El propietario necesitó varios intentos para recitarlo más o menos bien.

—No lo entiendo —dijo al final—. ¿Qué está pasando?

—¿Juega al ajedrez? —preguntó Ricky.

—No muy bien —asintió el hombre.

—Bueno, puede estar contento de ser sólo un peón. Y no tiene que saber más de lo que necesita saber un peón. Porque, ¿cuál es el objetivo del ajedrez?

—Capturar a la reina y matar al rey.

—Bastante cerca —sonrió Ricky—. Ha sido un placer hablar con usted y con Brutus. ¿Quiere un consejo?

—Diga.

—Llame y recite el poema. Luego salga y procure reunir a todos los perros. Eso le llevará cierto tiempo. Después, mañana, despiértese y olvide que todo esto ha ocurrido. Vuelva a su vida habitual y no vuelva a pensar en ello.

El propietario se movió incómodo, con lo que provocó un sonido a arañazo en la grava del camino.

—Será difícil.

—Puede —repuso Ricky—. Pero podría ser prudente intentarlo.

Se levantó y dejó al hombre en el suelo. Algunos perros se habían echado, y se agitaron cuando él se movió. Guardó el arma en la mochila y echó a correr camino abajo con la linterna en la mano. Cuando hubo salido del haz que iluminaba el patio delantero, aceleró el paso, salió a la carretera y se dirigió hacia el cementerio, donde había estacionado el coche. Sus pies resonaban en el asfalto negro, y apagó la linterna, de modo que corría en medio de una oscuridad absoluta. Pensó que era un poco como nadar en un mar embravecido por una tormenta, cortando las olas que tiraban de él en todas direcciones. A pesar de la noche que lo había engullido, se sentía iluminado por un dato: el número de teléfono. En ese instante era como si todo, desde la primera carta que recibió en la consulta hasta ese momento, formara parte de la misma corriente arrolladora. Y cayó en la cuenta de que tal vez se remontaba mucho más atrás. Meses y años en su pasado, en que algo lo atrapaba y arrastraba sin que él fuera consciente de ello. Saberlo debería haberle desanimado pero, en cambio, sentía una energía extraña y una liberación igual de extraña. Le pareció que saber que había estado rodeado de mentiras y haber visto de golpe algo de verdad era un acicate que le impulsaba hacia adelante.

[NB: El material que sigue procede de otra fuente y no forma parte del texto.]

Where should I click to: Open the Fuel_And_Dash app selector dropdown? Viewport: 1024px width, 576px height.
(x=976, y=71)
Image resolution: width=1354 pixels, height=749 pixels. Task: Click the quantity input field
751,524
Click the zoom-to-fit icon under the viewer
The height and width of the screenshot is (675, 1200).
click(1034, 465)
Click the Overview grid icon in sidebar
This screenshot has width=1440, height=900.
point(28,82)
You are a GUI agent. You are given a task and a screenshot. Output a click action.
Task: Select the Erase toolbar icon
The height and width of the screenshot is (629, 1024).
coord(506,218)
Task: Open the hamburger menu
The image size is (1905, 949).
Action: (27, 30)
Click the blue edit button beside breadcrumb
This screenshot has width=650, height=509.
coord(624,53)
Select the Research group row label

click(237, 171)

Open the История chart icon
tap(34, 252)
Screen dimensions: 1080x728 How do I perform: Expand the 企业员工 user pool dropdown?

Esa noche tenía que viajar kilómetros. Kilómetros de carretera y de espíritu que conducían hacia su pasado a la vez que indicaban el camino hacia su futuro. Se apresuró, como un corredor de maratón que presiente la línea de meta, fuera de su vista pero intuida en el dolor de los pies y las piernas, en el agotamiento que le invade a cada respiración.